Tuesday, November 2, 2010

Defining a "Mews"


The concept of a 'mews' is somewhat foreign to Americans and can be a little difficult to articulate. In Rosen and Zuckermann’s The Mews of London[1] the concept of a mews is beautifully described as follows:-

            The mews of London,” wrote Henry Mayhew in 1851, “constitute a world of their own. They are tenanted by one class – coachmen and grooms, with their wives and families – men who are devoted to one pursuit, the care of horses and carriages; who live and associate one among another; whose talk is of horses (with something about masters and mistresses) as if to ride or to drive were the great ends of human existence.
            Today, well over a hundred years later, the mews still constitute “a world of their own”. Although the horses are gone, a vast maze of former stable blocks, rich in history and architectural oddities, remains. There are over six hundred of them left in modern London, most of them having no pedestrian footpath on either side; they are lined with small cottages, mostly Victorian two-storey houses; they were almost all former stables, and many still have their original stable doors and coach-house hardware; many are hidden from the glance of the casual passerby, and are entered through arches or discrete gateways, often set unobtrusively into a building façade. Though mews are to be found occasionally in other cities, their substantial number here makes them one of the factors which distinguishes London from other great cities in the world.
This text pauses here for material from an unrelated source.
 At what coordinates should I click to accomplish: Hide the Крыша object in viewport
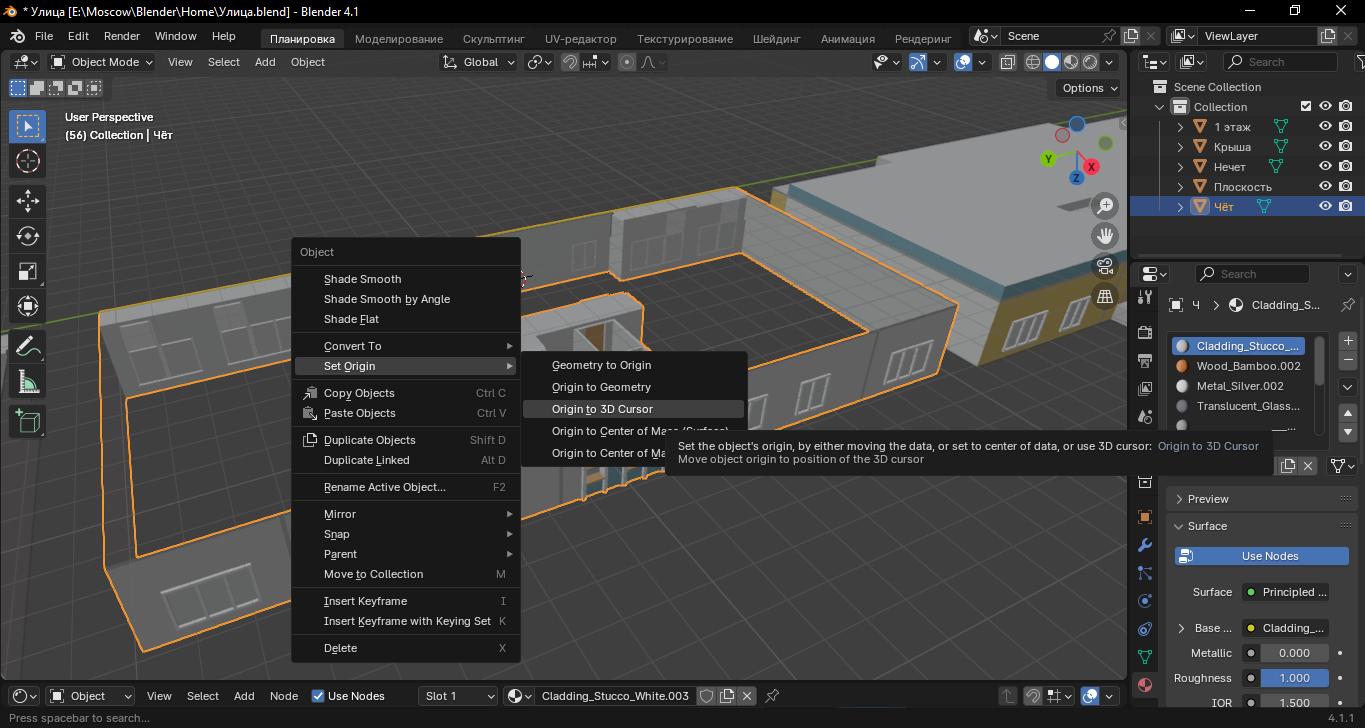(1325, 147)
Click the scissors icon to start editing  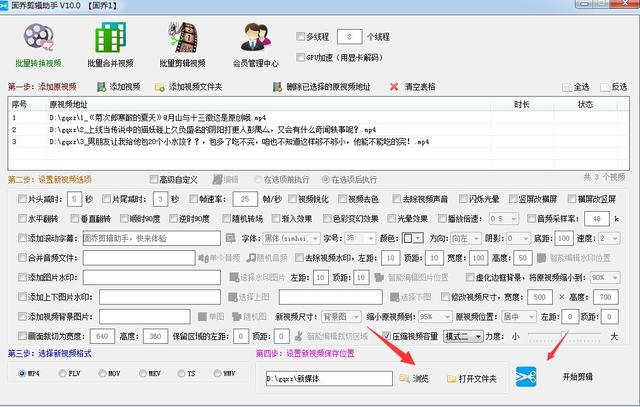(x=526, y=376)
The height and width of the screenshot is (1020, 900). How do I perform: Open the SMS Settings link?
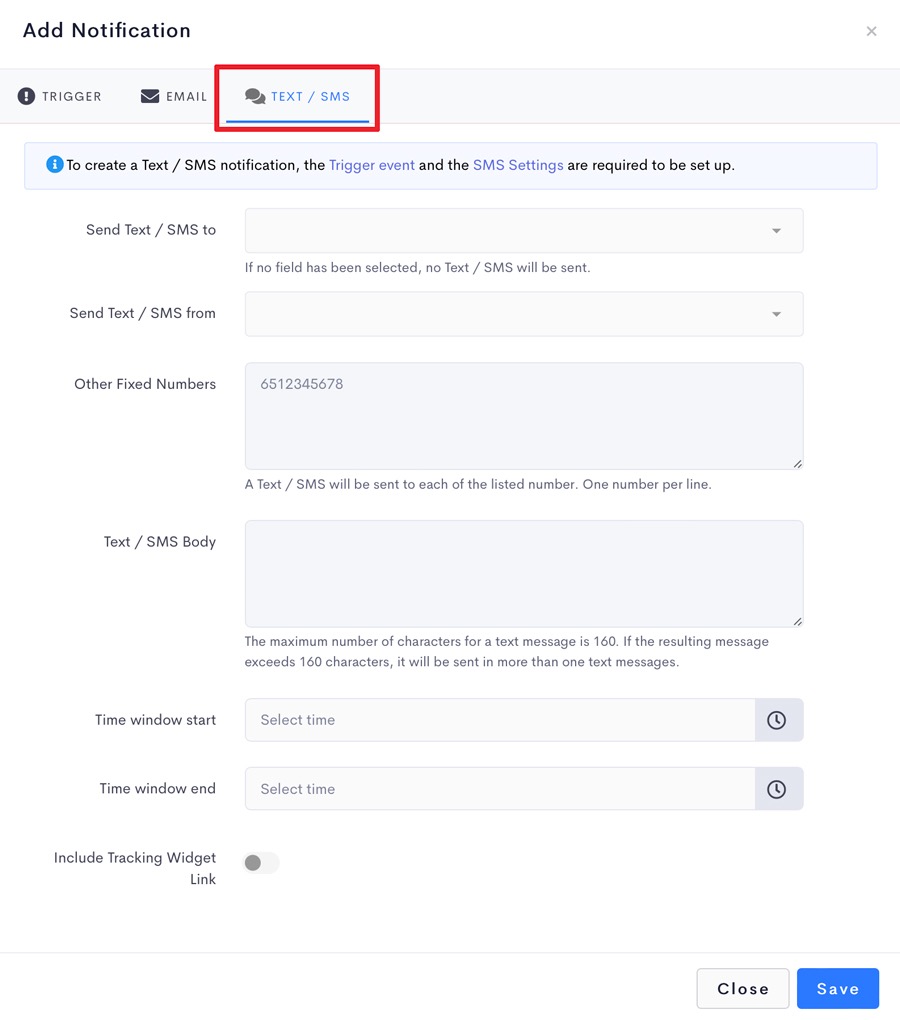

            The term “mews” appears to come from the Royal Mews at Charing Cross, which was built on the site where the king’s hawks were formerly “mewed”. This meant that the birds were kept in a cage or mew at moulting time, the time they shed or changed their feathers.(the word derives from the French muer, to moult which in turn comes from the Latin mutare, to change). The Royal Mews was turned into a stable for horses in the sixteenth century during the reign of Henry VIII, and its new meaning ‘a set of stabling grouped around a yard or alley’ was certainly known in the seventeenth century.”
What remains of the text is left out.